Free agent
- Outfielder
- Born: March 29, 2000 (age 25) Sincelejo, Colombia
- Bats: RightThrows: Right

= Jhon Torres =

American baseball player (born 2000)

Jhon Hansser Torres (born March 29, 2000) is a Colombian professional baseball outfielder who is a free agent.

==Career==
===Cleveland Indians===
Torres signed with the Cleveland Indians as an international free agent on July 24, 2016. He made his professional debut in 2017 with the Rookie-level Dominican Summer League Indians, batting .255 with five home runs and 35 RBI over 54 games. He began the 2018 season with the rookie-level Arizona League Indians, hitting .273 with four home runs, 16 RBI, and three stolen bases across 27 games.

===St. Louis Cardinals===
On July 31, 2018, Torres (alongside Conner Capel) was traded to the St. Louis Cardinals in exchange for Óscar Mercado. He was assigned to the rookie-level Gulf Coast League Cardinals, with whom he finished the season. Over 44 games combined between the two affiliates, Torres slashed .321/.409/.525 with eight home runs and thirty RBI.

In 2019, Torres began the season with the Peoria Chiefs of the Single-A Midwest League. However, after batting only .167 with eight RBI over 21 games, he was reassigned to the Johnson City Cardinals of the rookie-level Appalachian League where he hit .286/.391/.527 with six home runs and 17 RBI over 33 games to end the year. Torres did not play in a game in 2020 due to the cancellation of the minor league season because of the COVID-19 pandemic. For the 2021 season, he returned to Peoria, now members of the High-A Central, and slashed .238/.302/.366 with six home runs, 32 RBI, and 25 doubles over 97 games.

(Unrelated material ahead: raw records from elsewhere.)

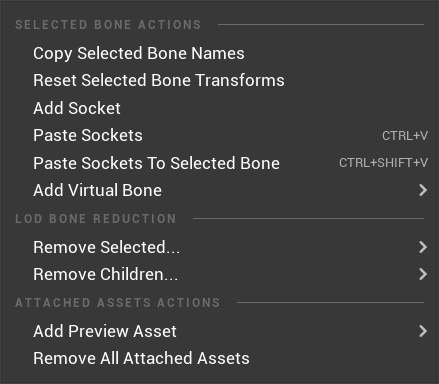Expand the Add Virtual Bone submenu arrow
This screenshot has height=384, width=439.
click(x=423, y=190)
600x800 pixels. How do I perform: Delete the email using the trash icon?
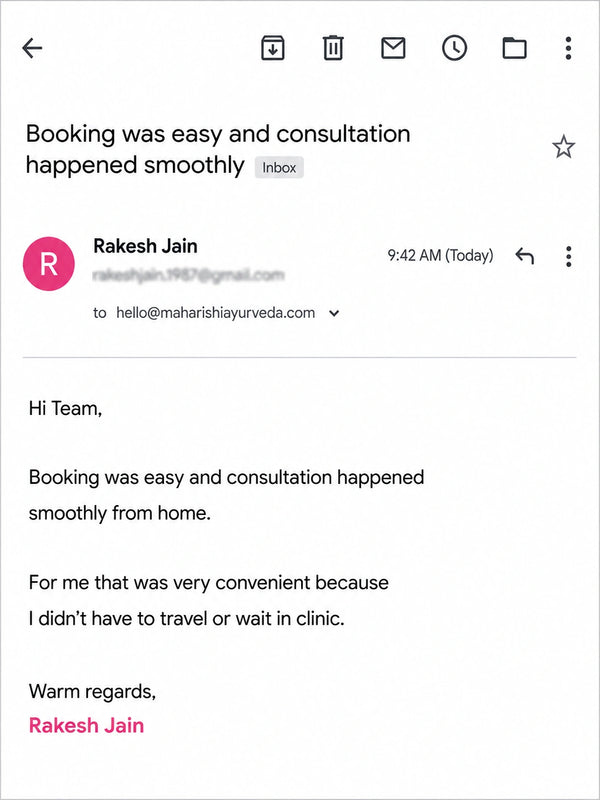click(333, 48)
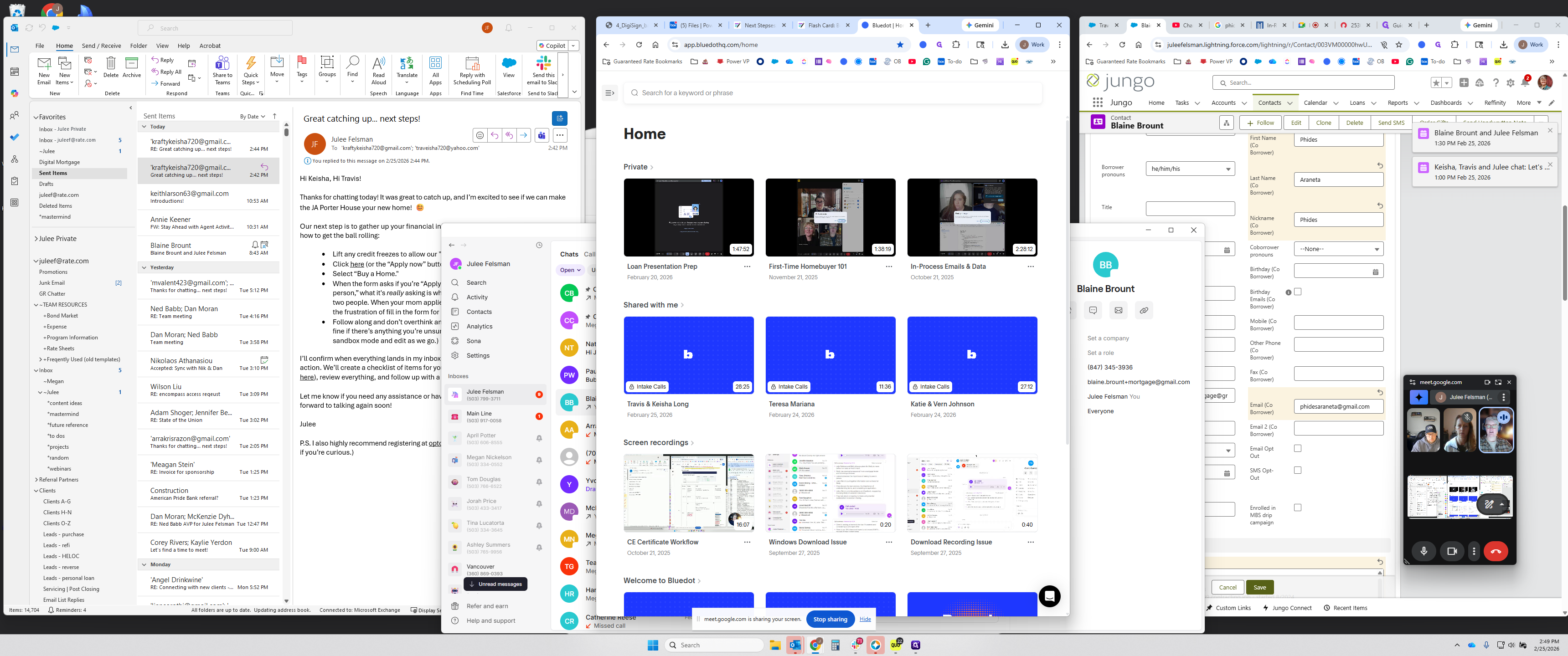1568x656 pixels.
Task: Open Outlook from the Windows taskbar
Action: point(795,645)
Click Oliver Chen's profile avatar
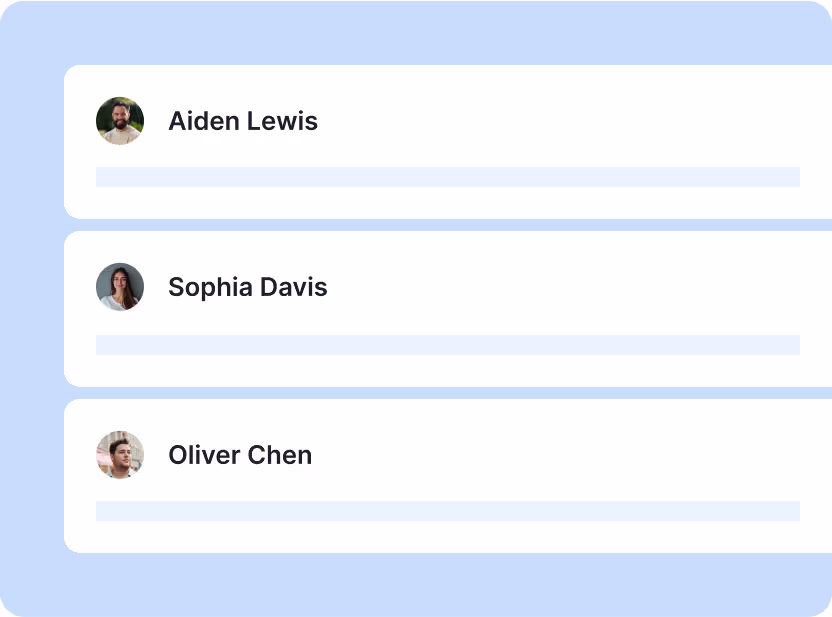Screen dimensions: 832x617 120,455
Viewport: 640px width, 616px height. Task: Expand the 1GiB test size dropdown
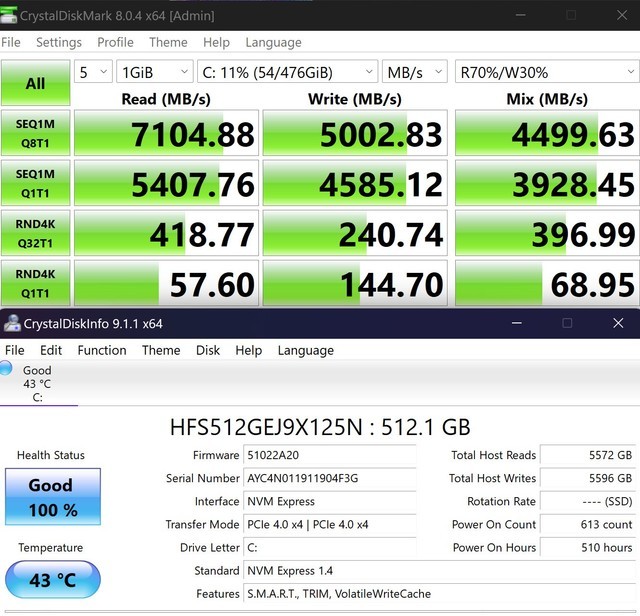(x=154, y=72)
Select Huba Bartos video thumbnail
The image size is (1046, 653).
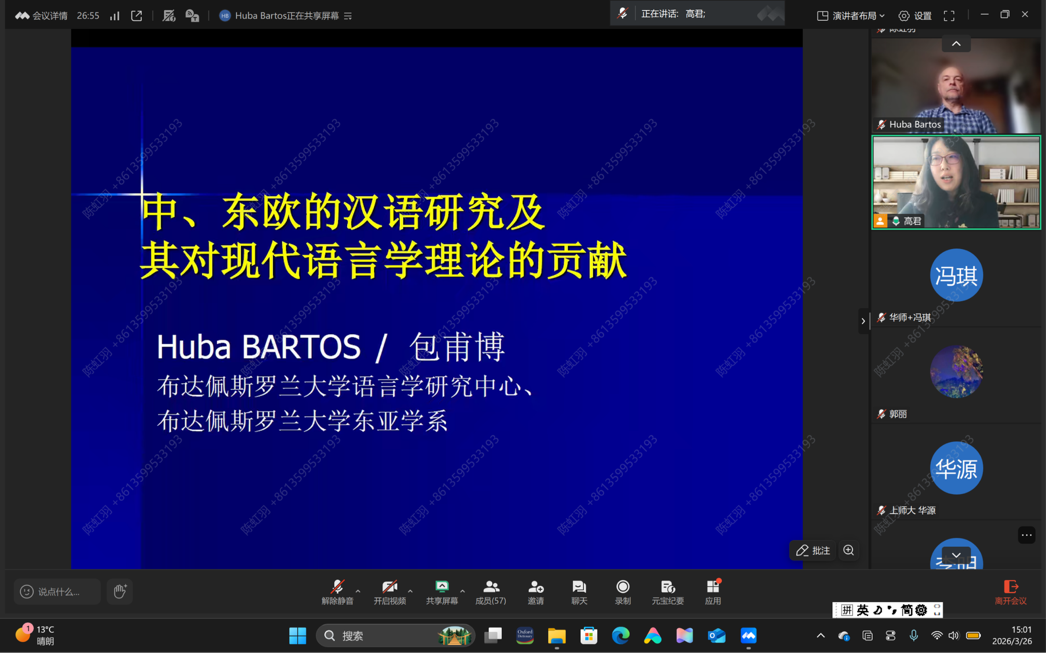[956, 86]
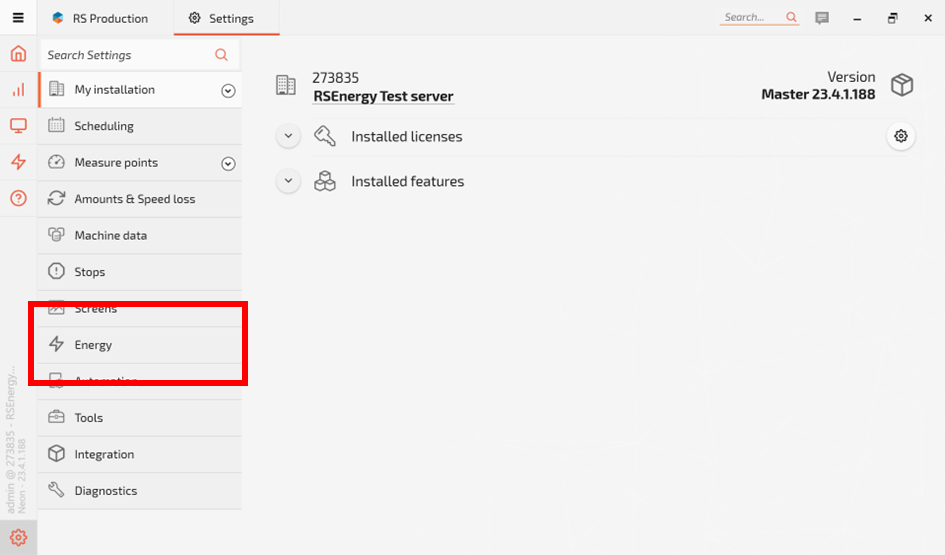This screenshot has width=945, height=555.
Task: Open the hamburger menu
Action: point(18,18)
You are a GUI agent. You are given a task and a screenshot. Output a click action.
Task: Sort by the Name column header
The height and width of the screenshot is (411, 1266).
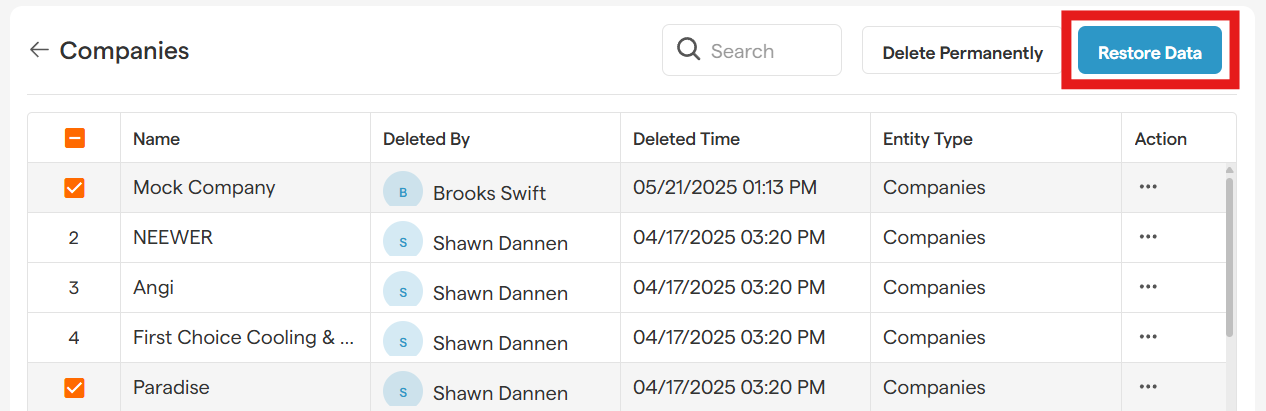tap(157, 139)
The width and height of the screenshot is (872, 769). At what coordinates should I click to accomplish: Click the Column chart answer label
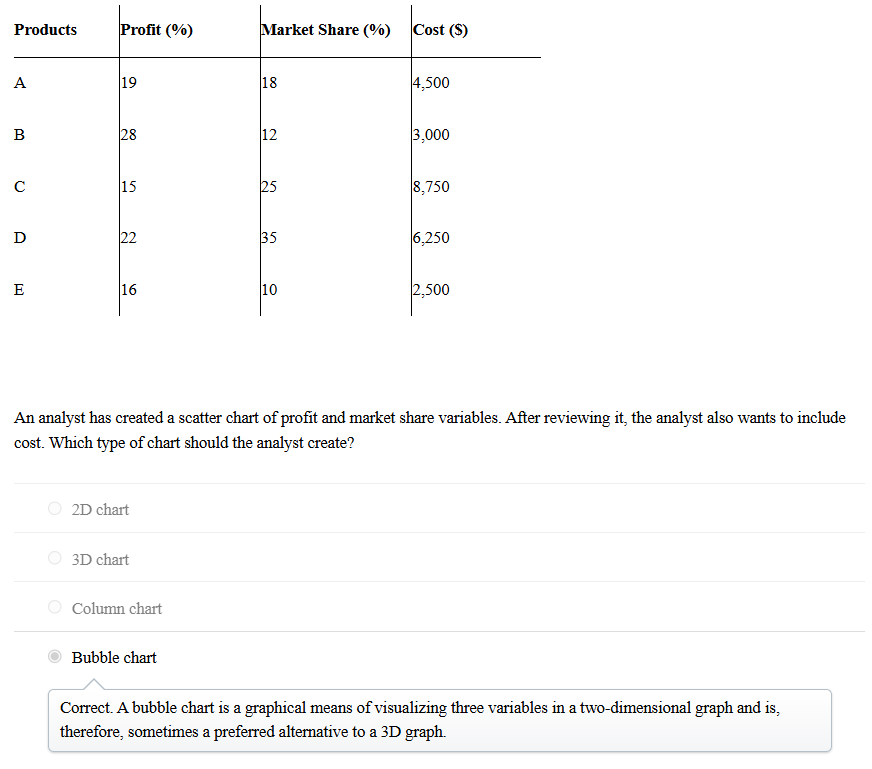(x=116, y=608)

Torres returned to Peoria to begin the 2022 season, but opened the year on the injured list. He ultimately made 32 appearances split between the rookie-level Florida Complex League Cardinals and Single-A Palm Beach Cardinals, batting a combined .229/.288/.358 with three home runs and 17 RBI. Torres was released by the Cardinals organization on September 20, 2022.